Records from a data source:
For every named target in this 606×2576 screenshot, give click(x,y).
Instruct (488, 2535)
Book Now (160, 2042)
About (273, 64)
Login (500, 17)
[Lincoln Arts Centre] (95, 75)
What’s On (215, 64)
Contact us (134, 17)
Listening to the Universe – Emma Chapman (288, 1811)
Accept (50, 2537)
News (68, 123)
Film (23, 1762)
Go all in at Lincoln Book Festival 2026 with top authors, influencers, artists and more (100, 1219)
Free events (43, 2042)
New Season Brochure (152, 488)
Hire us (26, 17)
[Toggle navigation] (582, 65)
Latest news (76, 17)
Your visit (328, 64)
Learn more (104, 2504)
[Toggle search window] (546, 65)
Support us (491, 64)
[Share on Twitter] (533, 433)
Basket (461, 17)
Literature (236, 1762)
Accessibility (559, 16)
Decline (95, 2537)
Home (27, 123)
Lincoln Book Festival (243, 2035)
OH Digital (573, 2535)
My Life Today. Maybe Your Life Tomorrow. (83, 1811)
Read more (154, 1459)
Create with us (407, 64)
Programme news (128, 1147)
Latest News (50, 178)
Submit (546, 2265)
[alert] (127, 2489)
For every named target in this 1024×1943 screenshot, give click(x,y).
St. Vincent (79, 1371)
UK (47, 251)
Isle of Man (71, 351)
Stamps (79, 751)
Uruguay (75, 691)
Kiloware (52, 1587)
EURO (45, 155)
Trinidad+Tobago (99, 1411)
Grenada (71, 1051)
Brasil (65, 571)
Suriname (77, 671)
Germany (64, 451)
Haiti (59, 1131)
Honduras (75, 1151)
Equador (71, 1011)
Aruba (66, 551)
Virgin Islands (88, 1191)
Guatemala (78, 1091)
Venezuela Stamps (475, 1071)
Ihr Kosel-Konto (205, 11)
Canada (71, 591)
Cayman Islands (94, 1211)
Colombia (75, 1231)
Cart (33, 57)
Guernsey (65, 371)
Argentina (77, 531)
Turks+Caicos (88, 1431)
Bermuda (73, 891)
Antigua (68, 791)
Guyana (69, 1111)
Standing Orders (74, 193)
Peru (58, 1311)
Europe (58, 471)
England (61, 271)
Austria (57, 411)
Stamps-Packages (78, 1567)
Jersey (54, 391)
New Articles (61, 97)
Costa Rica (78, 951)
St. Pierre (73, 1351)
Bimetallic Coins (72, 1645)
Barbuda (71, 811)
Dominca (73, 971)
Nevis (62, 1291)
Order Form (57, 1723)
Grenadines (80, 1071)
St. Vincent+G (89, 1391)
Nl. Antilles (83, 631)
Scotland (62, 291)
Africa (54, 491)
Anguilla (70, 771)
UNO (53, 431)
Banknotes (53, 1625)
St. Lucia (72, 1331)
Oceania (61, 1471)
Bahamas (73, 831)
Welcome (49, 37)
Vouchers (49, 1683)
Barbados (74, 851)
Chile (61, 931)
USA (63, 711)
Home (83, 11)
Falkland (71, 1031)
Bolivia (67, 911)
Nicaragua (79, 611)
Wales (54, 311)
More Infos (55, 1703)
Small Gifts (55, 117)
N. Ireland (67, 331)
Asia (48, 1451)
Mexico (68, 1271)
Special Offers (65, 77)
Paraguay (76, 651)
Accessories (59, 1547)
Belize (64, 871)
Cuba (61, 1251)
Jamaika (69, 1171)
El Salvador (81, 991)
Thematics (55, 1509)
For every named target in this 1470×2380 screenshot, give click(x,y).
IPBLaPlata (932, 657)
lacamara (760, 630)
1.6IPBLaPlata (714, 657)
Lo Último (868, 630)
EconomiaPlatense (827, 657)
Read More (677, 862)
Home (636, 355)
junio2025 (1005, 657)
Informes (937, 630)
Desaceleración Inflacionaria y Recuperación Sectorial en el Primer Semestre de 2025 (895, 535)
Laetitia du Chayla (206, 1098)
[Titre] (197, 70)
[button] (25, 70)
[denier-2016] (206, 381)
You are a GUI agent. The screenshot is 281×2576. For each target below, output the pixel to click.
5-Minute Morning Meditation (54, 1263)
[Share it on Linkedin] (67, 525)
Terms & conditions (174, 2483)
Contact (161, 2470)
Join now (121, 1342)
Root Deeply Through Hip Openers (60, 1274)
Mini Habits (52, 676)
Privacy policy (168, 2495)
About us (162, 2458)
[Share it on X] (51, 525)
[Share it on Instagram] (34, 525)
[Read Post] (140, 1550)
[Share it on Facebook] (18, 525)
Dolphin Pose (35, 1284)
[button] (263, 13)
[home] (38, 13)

EXERCISE GOAL: The entries listed above are to be output exactly. Leave none out.

OUTPUT BELOW:
For every named target in this 606×2576 screenshot, give click(x,y).
Instruct (488, 2535)
Book Now (160, 2042)
About (273, 64)
Login (500, 17)
[Lincoln Arts Centre] (95, 75)
What’s On (215, 64)
Contact us (134, 17)
Listening to the Universe – Emma Chapman (288, 1811)
Accept (50, 2537)
News (68, 123)
Film (23, 1762)
Go all in at Lincoln Book Festival 2026 with top authors, influencers, artists and more (100, 1219)
Free events (43, 2042)
New Season Brochure (152, 488)
Hire us (26, 17)
[Toggle navigation] (582, 65)
Latest news (76, 17)
Your visit (328, 64)
Learn more (104, 2504)
[Toggle search window] (546, 65)
Support us (491, 64)
[Share on Twitter] (533, 433)
Basket (461, 17)
Literature (236, 1762)
Accessibility (559, 16)
Decline (95, 2537)
Home (27, 123)
Lincoln Book Festival (243, 2035)
OH Digital (573, 2535)
My Life Today. Maybe Your Life Tomorrow. (83, 1811)
Read more (154, 1459)
Create with us (407, 64)
Programme news (128, 1147)
Latest News (50, 178)
Submit (546, 2265)
[alert] (127, 2489)
For every named target in this 1024×1943 screenshot, give click(x,y).
St. Vincent (79, 1371)
UK (47, 251)
Isle of Man (71, 351)
Stamps (79, 751)
Uruguay (75, 691)
Kiloware (52, 1587)
EURO (45, 155)
Trinidad+Tobago (99, 1411)
Grenada (71, 1051)
Brasil (65, 571)
Suriname (77, 671)
Germany (64, 451)
Haiti (59, 1131)
Honduras (75, 1151)
Equador (71, 1011)
Aruba (66, 551)
Virgin Islands (88, 1191)
Guatemala (78, 1091)
Venezuela Stamps (475, 1071)
Ihr Kosel-Konto (205, 11)
Canada (71, 591)
Cayman Islands (94, 1211)
Colombia (75, 1231)
Cart (33, 57)
Guernsey (65, 371)
Argentina (77, 531)
Turks+Caicos (88, 1431)
Bermuda (73, 891)
Antigua (68, 791)
Guyana (69, 1111)
Standing Orders (74, 193)
Peru (58, 1311)
Europe (58, 471)
England (61, 271)
Austria (57, 411)
Stamps-Packages (78, 1567)
Jersey (54, 391)
New Articles (61, 97)
Costa Rica (78, 951)
St. Pierre (73, 1351)
Bimetallic Coins (72, 1645)
Barbuda (71, 811)
Dominca (73, 971)
Nevis (62, 1291)
Order Form (57, 1723)
Grenadines (80, 1071)
St. Vincent+G (89, 1391)
Nl. Antilles (83, 631)
Scotland (62, 291)
Africa (54, 491)
Anguilla (70, 771)
UNO (53, 431)
Banknotes (53, 1625)
St. Lucia (72, 1331)
Oceania (61, 1471)
Bahamas (73, 831)
Welcome (49, 37)
Vouchers (49, 1683)
Barbados (74, 851)
Chile (61, 931)
USA (63, 711)
Home (83, 11)
Falkland (71, 1031)
Bolivia (67, 911)
Nicaragua (79, 611)
Wales (54, 311)
More Infos (55, 1703)
Small Gifts (55, 117)
N. Ireland (67, 331)
Asia (48, 1451)
Mexico (68, 1271)
Special Offers (65, 77)
Paraguay (76, 651)
Accessories (59, 1547)
Belize (64, 871)
Cuba (61, 1251)
Jamaika (69, 1171)
El Salvador (81, 991)
Thematics (55, 1509)
For every named target in this 1470×2380 screenshot, give click(x,y).
IPBLaPlata (932, 657)
lacamara (760, 630)
1.6IPBLaPlata (714, 657)
Lo Último (868, 630)
EconomiaPlatense (827, 657)
Read More (677, 862)
Home (636, 355)
junio2025 (1005, 657)
Informes (937, 630)
Desaceleración Inflacionaria y Recuperación Sectorial en el Primer Semestre de 2025 (895, 535)
Laetitia du Chayla (206, 1098)
[Titre] (197, 70)
[button] (25, 70)
[denier-2016] (206, 381)
You are a GUI agent. The screenshot is 281×2576. For each target below, output the pixel to click.
5-Minute Morning Meditation (54, 1263)
[Share it on Linkedin] (67, 525)
Terms & conditions (174, 2483)
Contact (161, 2470)
Join now (121, 1342)
Root Deeply Through Hip Openers (60, 1274)
Mini Habits (52, 676)
Privacy policy (168, 2495)
About us (162, 2458)
[Share it on X] (51, 525)
[Share it on Instagram] (34, 525)
[Read Post] (140, 1550)
[Share it on Facebook] (18, 525)
Dolphin Pose (35, 1284)
[button] (263, 13)
[home] (38, 13)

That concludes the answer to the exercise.